El-Araqib has Turkish, British and even Israeli proof of ownership, such as purchase records and tax documents, in addition to the silent testimony of a cemetery with graves dating back to 1914. The state argues that this proof of ownership is irrelevant because the land was expropriated in 1953. In December, the High Court ordered the district court to hear the case. When leaving the court before the decision, one resident said to me, "I hope the judges realize that doing justice here isn't just good for the Bedouin, but for all Israelis."
If the Begin/Prawer bill is passed, the courts will no longer be able to help El-Araqib. It is outside the "Pale of Settlement" outlined on the map attached to the bill delineating where it is permissible for a Bedouin community to exist. Courts will be also circumvented for those inside the pale. A special committee will be set up. At best, if the committee decides a Bedouin is entitled to his land, he might receive 50 percent of that claim or alternative land, plus some compensation. If all his neighbors don't cooperate, the percentage goes down. If he doesn't agree to forgo all other claims, he gets nothing. The right of judicial appeal will be severely limited.
One might get the impression from Tal's article that the land taken from El-Araqib will somehow benefit the overcrowded Rahat township. A highway and a new Jewish community separate Rahat from El-Araqib. The Bedouin of Rahat will be no more allowed to live outside the permitted pale than the Bedouin of El-Araqib. If the issue is recreation, the residents of El-Araqib are willing to cooperate on creating a green community. I am sure there could be picnicking arrangements without taking their land. If the state really wants to alleviate Rahat's overcrowding, that should be done on land closer to Rahat without dispossessing the residents of El-Araqib. If Begin/Prawer is passed, overcrowding in townships will actually get worse because residents of demolished villages will be moved to the townships.
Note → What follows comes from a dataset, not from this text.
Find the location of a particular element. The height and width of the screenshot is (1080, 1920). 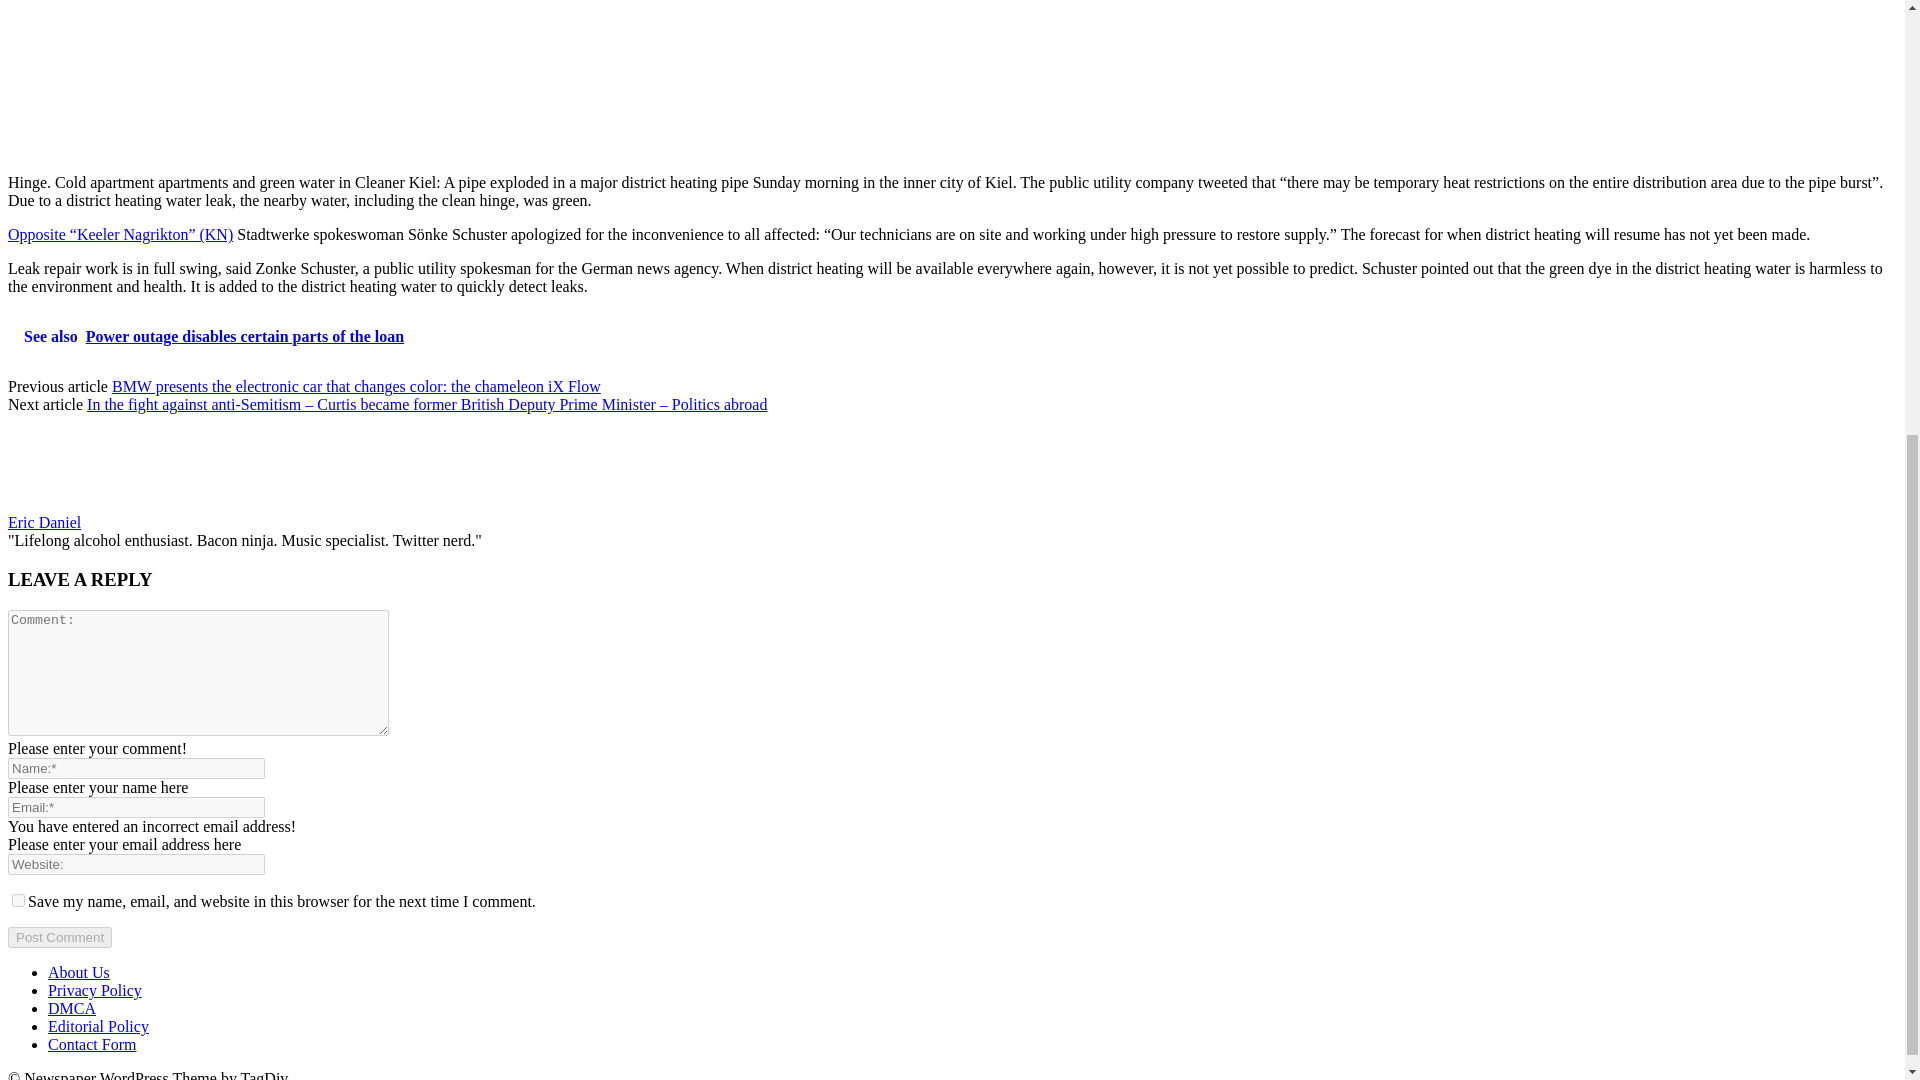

In previous conversations with Tal, I had thought we put to rest the unfounded claims of El-Araqib violence. I have not been able to uncover any case of El-Araqib residents physically attacking JNF workers or torching vehicles. Tal was not able to back up his allegations either. The Bedouin we work with are committed to nonviolence. They point to us when their children say that all Jews are oppressors. While Tal questions our references to Martin Luther King, King's greatest challenge in convincing his people to struggle nonviolently was despair and disbelief stemming from ongoing injustice. Our sages taught: "The sword comes into the world because of justice delayed and justice denied" (Pirkei Avot).
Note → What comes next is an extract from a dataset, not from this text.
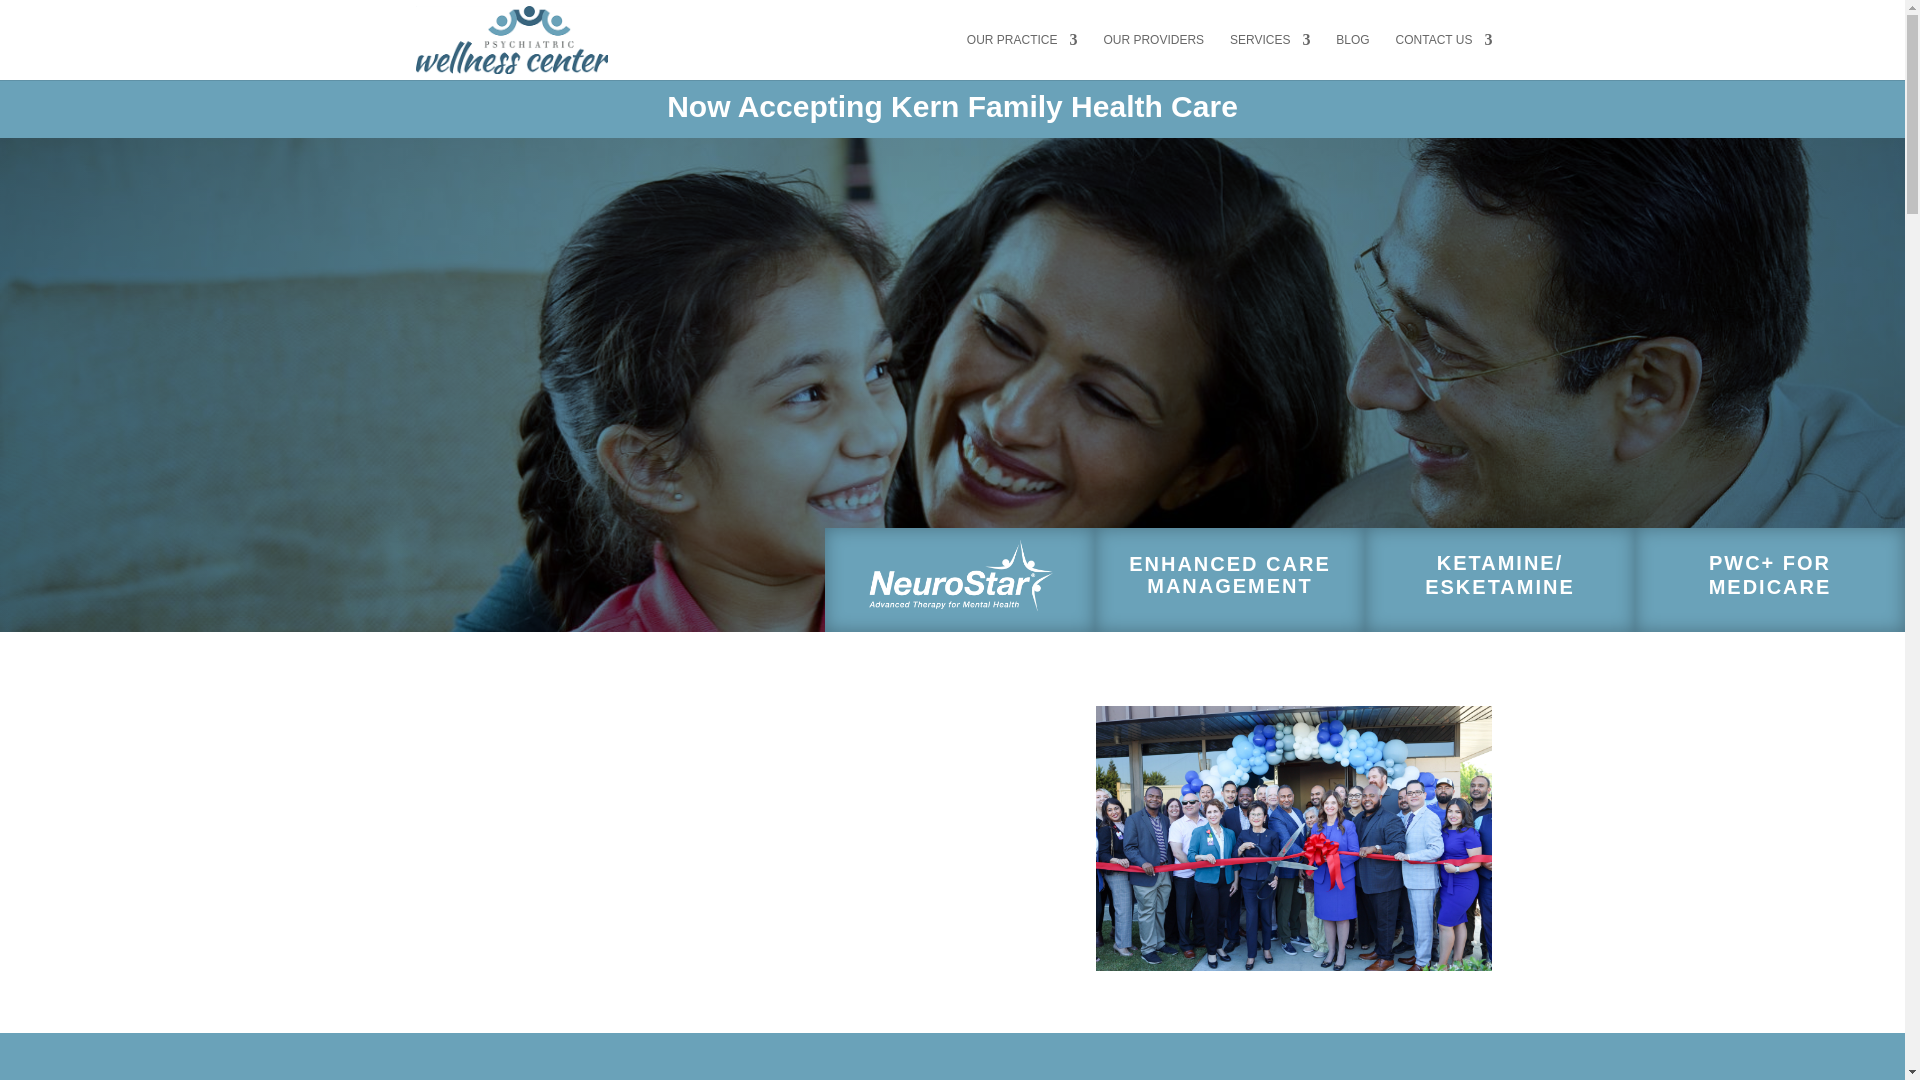  Describe the element at coordinates (1022, 56) in the screenshot. I see `OUR PRACTICE` at that location.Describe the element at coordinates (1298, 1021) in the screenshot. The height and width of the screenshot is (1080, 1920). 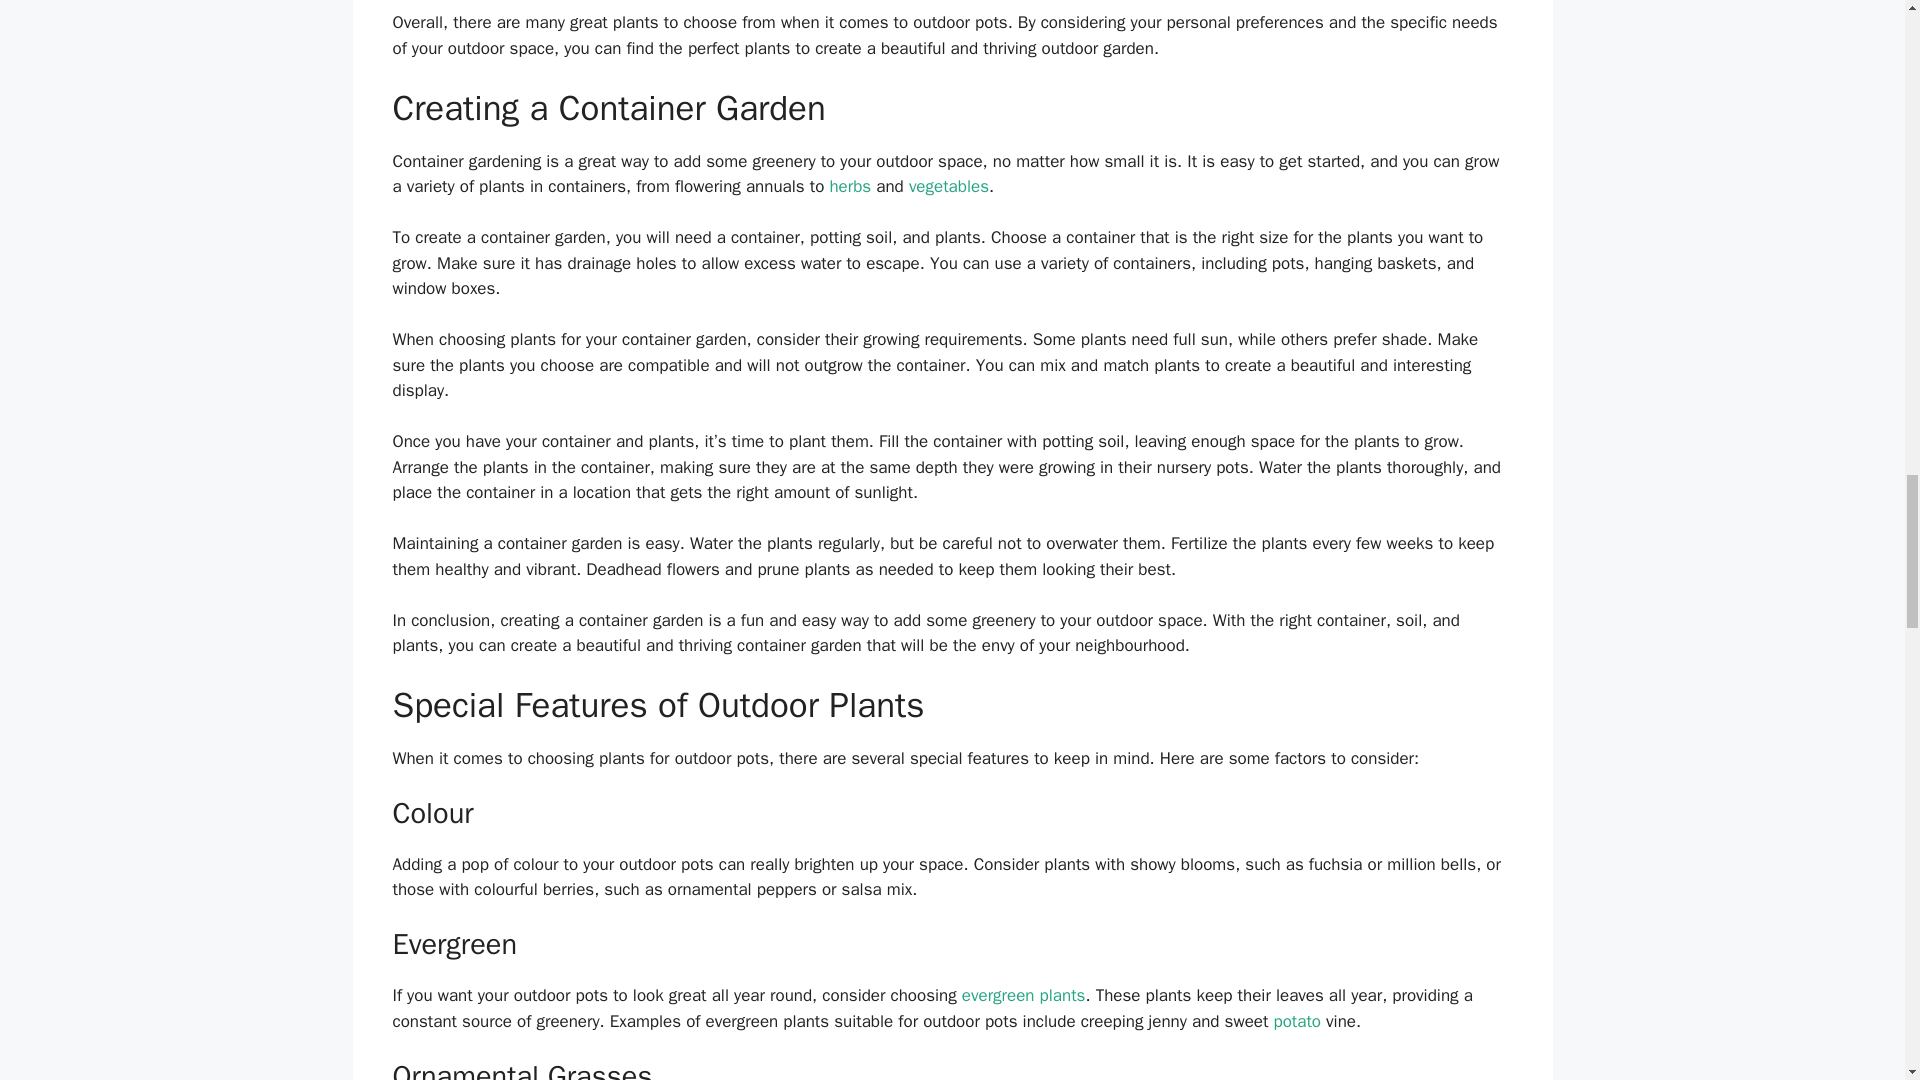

Contrary to Tal's claims, Rabbis for Human Rights' current focus is not the JNF. The Israeli government is responsible for the Begin/Prawer bill. If this discriminatory legislation is passed, the JNF will need to make a moral decision whether to collaborate. We remain optimistic because our opinion poll shows that we Israeli Jews have a finer sense of moral justice than that expressed in the Begin/Prawer bill.
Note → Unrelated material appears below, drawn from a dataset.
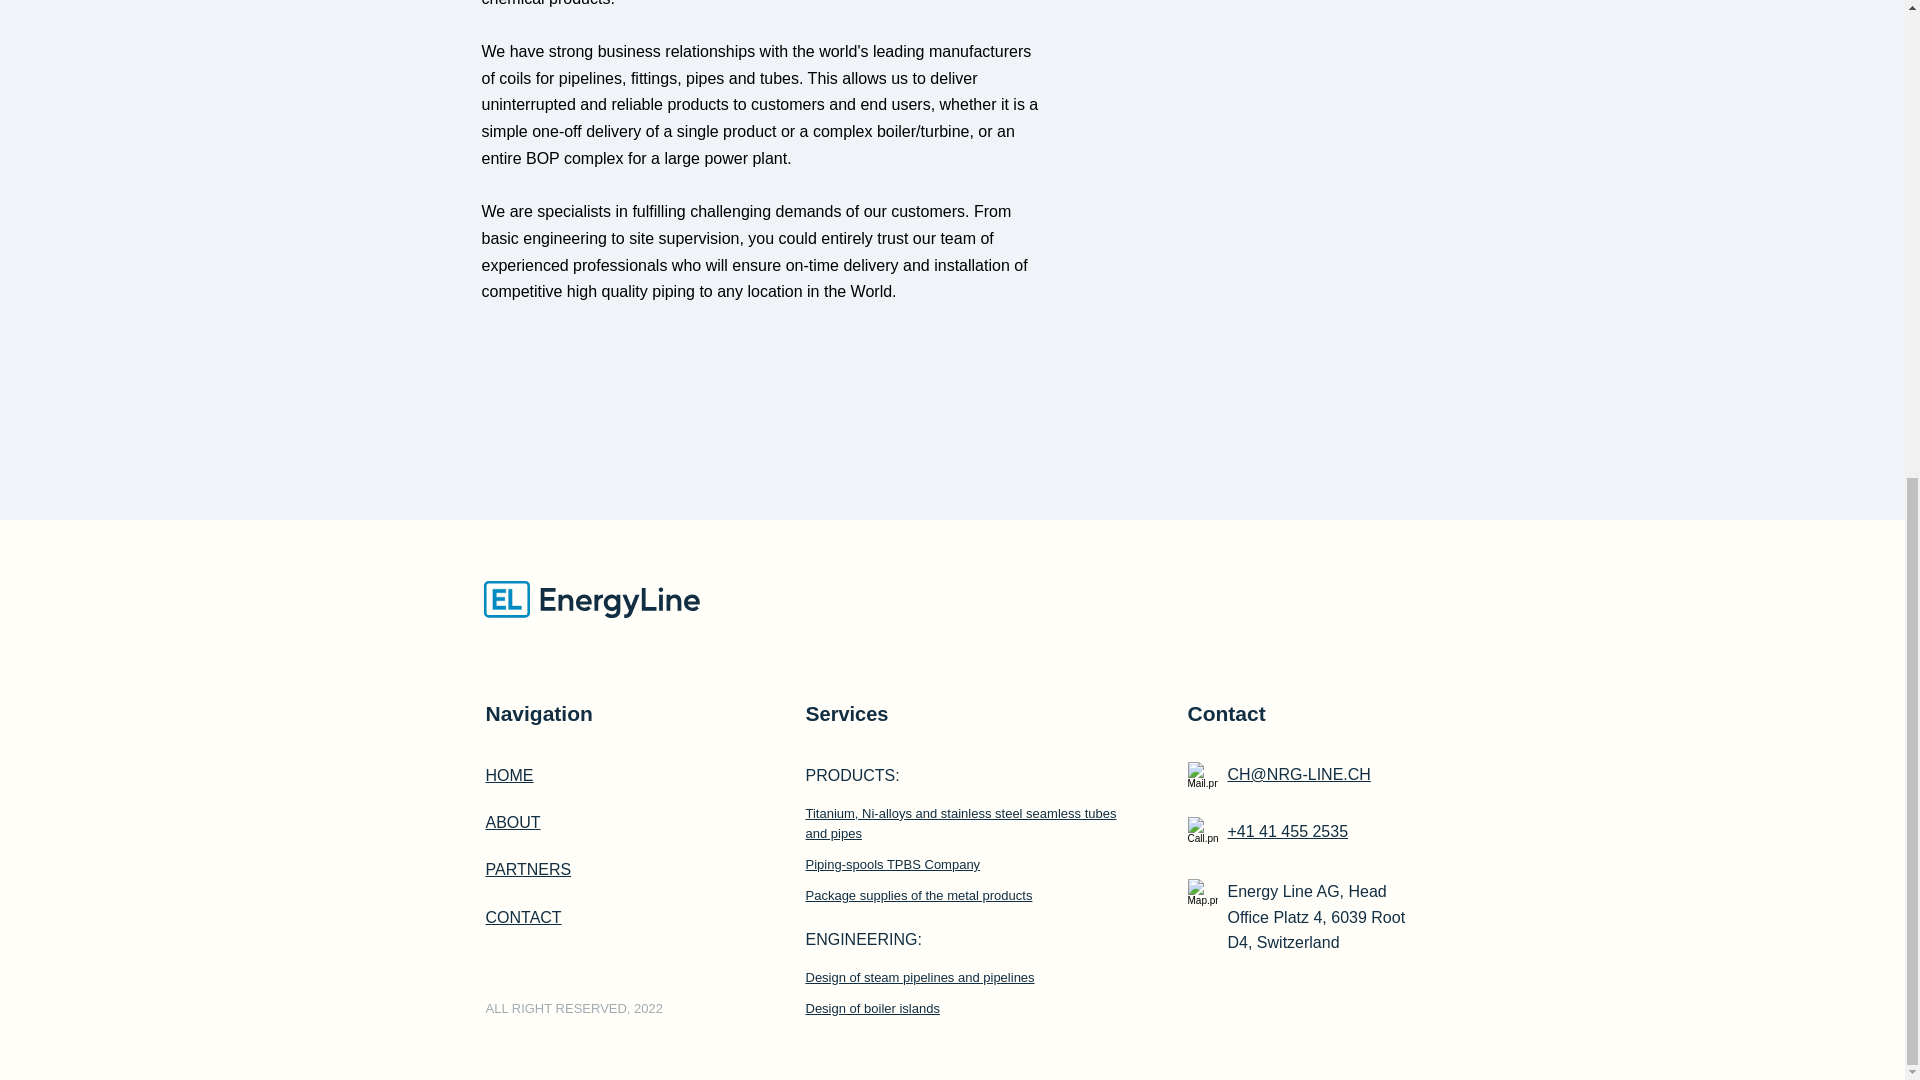  I want to click on Design of steam pipelines and pipelines, so click(920, 976).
We recently read in Parashat Lekh Lekha how Abraham, the father of the Jewish and Arab peoples and a figure closely associated with the Negev, provides an example to us all. Rather than imposing his authority on his nephew Lot, when conflict arises between their shepherds, he bends over backwards to avoid enmity, recognizing that there is enough land for everybody. "Let there be no strife between you and me for we are kinsman." (Genesis 13:8) Let our government cause no strife between Jews and Bedouin, for we are all Israelis, and part of one human family.